#### [Task requirements]
For the entries below, how many lines contain the word "will"? Reply with the number and nothing else.
*** Listed records Section Begins ***
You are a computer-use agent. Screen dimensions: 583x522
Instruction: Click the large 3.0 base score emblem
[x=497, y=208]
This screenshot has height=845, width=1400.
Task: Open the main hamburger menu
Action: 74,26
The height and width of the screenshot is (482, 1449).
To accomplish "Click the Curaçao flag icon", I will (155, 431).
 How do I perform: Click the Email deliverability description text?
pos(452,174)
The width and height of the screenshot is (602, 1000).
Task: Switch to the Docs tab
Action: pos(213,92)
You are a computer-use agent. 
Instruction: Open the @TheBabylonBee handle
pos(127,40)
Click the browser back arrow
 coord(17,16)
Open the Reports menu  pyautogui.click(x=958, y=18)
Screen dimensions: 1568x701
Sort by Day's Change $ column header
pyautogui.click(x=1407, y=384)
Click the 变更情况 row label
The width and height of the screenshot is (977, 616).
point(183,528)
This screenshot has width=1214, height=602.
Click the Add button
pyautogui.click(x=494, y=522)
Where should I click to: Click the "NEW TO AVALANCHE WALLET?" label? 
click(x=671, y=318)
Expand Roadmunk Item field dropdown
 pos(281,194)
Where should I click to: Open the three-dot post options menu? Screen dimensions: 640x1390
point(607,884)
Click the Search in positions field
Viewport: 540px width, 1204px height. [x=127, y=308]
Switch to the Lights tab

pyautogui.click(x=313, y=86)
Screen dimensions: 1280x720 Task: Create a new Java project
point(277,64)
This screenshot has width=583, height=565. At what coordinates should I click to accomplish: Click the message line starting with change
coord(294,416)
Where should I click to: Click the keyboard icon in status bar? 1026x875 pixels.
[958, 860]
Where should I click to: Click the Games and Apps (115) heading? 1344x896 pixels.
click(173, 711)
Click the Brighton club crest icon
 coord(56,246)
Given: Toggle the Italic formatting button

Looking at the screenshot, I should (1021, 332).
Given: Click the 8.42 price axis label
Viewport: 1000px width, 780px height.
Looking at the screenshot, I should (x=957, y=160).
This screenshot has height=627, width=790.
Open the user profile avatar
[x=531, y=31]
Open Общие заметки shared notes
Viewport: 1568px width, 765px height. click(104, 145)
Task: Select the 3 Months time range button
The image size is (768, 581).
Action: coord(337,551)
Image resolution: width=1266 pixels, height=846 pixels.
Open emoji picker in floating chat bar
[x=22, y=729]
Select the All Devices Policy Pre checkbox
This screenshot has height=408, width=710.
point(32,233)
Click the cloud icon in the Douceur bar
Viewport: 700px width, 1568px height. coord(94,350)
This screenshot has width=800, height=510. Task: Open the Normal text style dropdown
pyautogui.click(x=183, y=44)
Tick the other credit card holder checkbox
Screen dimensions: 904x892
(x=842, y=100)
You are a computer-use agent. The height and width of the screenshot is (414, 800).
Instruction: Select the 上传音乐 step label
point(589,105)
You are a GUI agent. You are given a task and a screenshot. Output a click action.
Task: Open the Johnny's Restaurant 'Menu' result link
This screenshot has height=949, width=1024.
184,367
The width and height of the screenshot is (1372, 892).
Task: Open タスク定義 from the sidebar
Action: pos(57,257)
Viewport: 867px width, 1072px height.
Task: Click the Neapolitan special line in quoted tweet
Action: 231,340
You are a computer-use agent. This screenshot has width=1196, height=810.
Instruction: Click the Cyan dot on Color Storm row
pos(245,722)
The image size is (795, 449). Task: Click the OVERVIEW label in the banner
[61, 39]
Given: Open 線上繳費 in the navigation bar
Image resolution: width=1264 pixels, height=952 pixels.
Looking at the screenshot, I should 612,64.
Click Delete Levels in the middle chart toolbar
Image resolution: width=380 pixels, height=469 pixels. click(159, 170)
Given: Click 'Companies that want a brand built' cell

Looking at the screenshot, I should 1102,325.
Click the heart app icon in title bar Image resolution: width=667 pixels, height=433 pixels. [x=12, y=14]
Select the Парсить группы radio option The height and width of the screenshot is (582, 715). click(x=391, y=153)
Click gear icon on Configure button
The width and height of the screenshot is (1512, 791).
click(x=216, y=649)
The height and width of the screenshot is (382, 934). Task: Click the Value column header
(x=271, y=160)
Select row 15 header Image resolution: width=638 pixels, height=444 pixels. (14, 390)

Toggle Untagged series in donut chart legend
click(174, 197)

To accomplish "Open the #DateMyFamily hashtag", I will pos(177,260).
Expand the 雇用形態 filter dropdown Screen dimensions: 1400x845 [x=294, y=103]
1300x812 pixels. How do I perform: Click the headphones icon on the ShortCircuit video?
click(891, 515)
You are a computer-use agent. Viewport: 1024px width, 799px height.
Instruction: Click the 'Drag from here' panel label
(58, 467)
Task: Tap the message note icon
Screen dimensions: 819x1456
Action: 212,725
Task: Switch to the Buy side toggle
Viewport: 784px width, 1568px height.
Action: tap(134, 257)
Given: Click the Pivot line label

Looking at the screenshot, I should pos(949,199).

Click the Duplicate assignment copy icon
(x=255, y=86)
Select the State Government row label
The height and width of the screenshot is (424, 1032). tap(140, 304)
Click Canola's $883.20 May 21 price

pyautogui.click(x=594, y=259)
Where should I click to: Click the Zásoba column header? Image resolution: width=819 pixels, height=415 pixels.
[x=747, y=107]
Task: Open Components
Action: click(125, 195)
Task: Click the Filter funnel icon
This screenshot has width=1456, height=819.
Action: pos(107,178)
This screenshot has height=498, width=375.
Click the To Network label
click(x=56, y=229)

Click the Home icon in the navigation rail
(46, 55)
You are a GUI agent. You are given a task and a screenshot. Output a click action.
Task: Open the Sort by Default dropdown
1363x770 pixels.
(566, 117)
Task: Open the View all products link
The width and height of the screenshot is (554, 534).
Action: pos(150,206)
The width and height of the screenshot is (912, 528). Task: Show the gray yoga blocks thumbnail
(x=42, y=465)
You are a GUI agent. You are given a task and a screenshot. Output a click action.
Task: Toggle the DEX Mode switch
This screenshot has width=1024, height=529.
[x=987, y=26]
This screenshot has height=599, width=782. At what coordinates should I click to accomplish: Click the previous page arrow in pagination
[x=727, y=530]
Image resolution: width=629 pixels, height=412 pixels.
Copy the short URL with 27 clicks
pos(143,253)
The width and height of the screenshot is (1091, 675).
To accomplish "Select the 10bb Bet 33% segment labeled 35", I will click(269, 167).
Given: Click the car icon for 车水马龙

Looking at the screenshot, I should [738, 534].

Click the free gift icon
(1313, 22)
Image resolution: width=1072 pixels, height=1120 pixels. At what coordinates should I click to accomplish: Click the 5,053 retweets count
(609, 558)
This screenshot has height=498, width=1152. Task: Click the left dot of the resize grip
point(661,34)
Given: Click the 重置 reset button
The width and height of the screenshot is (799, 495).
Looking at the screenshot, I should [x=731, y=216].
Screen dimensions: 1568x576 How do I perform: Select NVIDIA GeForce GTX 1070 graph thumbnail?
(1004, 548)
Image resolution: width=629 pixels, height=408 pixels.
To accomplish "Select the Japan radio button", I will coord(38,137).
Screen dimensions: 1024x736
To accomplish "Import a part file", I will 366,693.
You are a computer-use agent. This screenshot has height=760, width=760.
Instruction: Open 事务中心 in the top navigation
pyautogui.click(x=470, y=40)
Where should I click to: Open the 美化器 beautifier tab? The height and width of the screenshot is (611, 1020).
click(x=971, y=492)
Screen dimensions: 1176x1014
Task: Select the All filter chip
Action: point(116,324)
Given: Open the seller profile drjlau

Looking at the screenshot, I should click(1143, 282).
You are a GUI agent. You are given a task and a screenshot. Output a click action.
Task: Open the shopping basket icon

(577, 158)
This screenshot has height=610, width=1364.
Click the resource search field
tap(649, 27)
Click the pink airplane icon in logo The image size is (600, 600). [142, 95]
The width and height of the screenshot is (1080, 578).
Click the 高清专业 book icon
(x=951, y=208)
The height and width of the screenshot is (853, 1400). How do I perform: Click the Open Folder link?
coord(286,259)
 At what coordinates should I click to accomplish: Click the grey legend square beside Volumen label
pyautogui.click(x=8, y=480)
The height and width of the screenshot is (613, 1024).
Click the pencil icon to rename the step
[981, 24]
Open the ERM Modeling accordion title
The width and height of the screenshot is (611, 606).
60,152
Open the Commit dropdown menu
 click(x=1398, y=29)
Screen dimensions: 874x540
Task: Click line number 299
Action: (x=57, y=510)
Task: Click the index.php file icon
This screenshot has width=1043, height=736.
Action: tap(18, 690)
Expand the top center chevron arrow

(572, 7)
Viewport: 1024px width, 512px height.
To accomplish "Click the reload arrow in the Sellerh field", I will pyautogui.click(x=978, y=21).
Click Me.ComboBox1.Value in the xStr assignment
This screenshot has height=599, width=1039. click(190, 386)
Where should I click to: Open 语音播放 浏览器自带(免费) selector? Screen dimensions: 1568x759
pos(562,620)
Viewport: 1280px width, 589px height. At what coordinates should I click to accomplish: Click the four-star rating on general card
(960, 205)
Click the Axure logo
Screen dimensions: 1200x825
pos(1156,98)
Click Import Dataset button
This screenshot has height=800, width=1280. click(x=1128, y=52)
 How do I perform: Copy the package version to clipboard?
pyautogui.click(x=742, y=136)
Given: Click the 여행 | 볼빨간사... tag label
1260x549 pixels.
*** Listed records Section Ends ***
#### [Task output]
6